**TASK TO COMPLETE:**
Only one portion of the data is to be written out: from the line bearing "Screen dimensions: 2208x1242" through the line bearing "The width and height of the screenshot is (618, 412).". Write it exactly as it appears.

[Saved entries]
□ □ □ □ □

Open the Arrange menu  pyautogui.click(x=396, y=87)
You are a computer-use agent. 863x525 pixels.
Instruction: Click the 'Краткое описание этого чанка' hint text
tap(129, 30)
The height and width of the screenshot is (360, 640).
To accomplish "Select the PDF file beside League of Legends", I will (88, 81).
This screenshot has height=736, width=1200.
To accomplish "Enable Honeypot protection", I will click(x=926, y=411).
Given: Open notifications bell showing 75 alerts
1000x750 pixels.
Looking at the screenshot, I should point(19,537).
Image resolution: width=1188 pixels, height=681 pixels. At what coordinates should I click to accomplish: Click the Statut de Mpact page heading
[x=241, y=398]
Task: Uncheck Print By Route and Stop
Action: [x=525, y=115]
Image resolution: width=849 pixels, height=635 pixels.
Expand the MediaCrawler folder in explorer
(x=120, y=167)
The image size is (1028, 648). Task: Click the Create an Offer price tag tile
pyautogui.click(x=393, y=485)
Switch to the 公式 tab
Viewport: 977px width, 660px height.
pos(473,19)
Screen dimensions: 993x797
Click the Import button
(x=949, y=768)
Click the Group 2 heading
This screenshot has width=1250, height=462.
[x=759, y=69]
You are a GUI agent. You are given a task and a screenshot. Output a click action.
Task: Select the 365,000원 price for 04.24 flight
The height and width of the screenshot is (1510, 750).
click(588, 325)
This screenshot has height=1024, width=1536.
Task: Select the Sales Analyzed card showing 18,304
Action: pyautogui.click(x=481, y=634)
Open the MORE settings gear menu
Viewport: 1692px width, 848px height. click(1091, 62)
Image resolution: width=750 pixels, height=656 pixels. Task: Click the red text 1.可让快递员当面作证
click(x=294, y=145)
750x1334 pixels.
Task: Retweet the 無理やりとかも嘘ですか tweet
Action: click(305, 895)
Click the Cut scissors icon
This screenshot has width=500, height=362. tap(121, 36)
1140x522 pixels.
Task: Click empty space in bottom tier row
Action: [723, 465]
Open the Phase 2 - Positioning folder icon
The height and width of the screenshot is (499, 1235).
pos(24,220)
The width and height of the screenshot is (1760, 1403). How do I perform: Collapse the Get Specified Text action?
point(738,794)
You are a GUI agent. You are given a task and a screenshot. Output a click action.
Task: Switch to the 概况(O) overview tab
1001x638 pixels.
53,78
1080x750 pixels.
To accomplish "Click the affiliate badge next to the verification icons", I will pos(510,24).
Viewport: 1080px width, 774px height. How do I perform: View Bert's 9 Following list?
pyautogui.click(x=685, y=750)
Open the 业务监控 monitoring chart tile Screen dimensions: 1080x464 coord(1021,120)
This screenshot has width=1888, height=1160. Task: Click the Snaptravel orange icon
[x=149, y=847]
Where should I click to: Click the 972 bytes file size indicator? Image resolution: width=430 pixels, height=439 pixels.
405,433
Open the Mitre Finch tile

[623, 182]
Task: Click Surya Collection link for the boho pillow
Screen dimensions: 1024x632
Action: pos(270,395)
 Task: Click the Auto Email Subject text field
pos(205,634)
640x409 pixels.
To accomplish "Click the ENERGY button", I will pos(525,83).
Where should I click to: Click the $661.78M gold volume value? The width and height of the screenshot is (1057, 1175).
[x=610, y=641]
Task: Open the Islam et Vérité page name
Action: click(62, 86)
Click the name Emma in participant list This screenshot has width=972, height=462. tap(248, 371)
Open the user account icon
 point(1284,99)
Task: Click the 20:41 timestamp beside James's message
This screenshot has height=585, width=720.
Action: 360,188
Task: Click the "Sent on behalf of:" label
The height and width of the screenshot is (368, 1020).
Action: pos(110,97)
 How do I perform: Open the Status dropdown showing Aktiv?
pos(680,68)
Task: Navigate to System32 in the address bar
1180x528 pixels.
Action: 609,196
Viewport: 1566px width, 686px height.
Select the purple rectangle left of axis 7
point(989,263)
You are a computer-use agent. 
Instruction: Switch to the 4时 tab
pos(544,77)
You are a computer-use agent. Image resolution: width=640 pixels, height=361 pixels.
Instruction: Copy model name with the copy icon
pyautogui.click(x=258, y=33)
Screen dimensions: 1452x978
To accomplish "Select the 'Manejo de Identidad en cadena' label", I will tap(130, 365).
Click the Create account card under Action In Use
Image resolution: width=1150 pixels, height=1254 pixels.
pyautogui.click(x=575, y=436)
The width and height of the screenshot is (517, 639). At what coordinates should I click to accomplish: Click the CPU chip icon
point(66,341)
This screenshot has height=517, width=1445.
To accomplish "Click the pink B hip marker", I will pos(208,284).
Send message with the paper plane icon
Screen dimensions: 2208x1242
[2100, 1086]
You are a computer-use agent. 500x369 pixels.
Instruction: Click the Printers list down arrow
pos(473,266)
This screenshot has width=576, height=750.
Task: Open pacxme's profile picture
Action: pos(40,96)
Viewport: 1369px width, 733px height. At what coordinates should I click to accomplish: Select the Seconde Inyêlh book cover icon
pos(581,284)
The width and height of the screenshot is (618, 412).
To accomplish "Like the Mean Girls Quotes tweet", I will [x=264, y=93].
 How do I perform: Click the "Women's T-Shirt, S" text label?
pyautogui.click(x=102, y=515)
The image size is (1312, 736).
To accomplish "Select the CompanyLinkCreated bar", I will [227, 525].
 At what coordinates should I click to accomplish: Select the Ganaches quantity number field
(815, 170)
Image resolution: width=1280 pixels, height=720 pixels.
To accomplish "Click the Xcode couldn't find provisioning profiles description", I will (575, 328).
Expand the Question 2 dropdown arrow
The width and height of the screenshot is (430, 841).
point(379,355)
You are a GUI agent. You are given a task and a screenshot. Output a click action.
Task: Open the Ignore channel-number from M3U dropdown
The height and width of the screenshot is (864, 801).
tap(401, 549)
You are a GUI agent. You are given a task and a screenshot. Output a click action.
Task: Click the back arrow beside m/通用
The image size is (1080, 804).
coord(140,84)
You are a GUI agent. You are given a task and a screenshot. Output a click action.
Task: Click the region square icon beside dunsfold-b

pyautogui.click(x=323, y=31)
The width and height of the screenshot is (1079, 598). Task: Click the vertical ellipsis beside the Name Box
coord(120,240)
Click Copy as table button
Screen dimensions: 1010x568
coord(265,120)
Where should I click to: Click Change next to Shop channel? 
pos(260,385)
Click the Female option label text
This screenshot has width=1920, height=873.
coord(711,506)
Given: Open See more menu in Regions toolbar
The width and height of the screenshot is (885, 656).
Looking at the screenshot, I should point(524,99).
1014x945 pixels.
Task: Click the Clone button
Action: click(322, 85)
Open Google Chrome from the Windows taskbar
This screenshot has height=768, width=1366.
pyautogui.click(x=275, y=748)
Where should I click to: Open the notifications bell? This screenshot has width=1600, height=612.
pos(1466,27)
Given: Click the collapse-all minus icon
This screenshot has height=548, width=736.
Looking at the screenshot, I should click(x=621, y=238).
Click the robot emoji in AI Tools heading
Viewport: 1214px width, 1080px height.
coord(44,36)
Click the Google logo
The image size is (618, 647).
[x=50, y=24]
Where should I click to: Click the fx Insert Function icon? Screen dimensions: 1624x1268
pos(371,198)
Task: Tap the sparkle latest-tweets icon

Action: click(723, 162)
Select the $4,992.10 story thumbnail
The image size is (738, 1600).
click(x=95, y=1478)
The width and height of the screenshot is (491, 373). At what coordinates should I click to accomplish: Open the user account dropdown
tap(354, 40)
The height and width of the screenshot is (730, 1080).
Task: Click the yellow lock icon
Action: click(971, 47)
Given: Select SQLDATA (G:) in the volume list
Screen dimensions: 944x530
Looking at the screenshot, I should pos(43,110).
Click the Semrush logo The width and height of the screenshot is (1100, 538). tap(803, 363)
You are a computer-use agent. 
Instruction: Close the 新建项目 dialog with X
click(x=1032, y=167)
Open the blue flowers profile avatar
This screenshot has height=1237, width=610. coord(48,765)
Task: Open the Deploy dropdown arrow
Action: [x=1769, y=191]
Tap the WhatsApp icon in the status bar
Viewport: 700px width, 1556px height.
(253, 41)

□ □ □ □ □

**YOUR SOLUTION:**
Screen dimensions: 2208x1242
[2100, 1086]
You are a computer-use agent. 500x369 pixels.
Instruction: Click the Printers list down arrow
pos(473,266)
This screenshot has width=576, height=750.
Task: Open pacxme's profile picture
Action: pos(40,96)
Viewport: 1369px width, 733px height. At what coordinates should I click to accomplish: Select the Seconde Inyêlh book cover icon
pos(581,284)
The width and height of the screenshot is (618, 412).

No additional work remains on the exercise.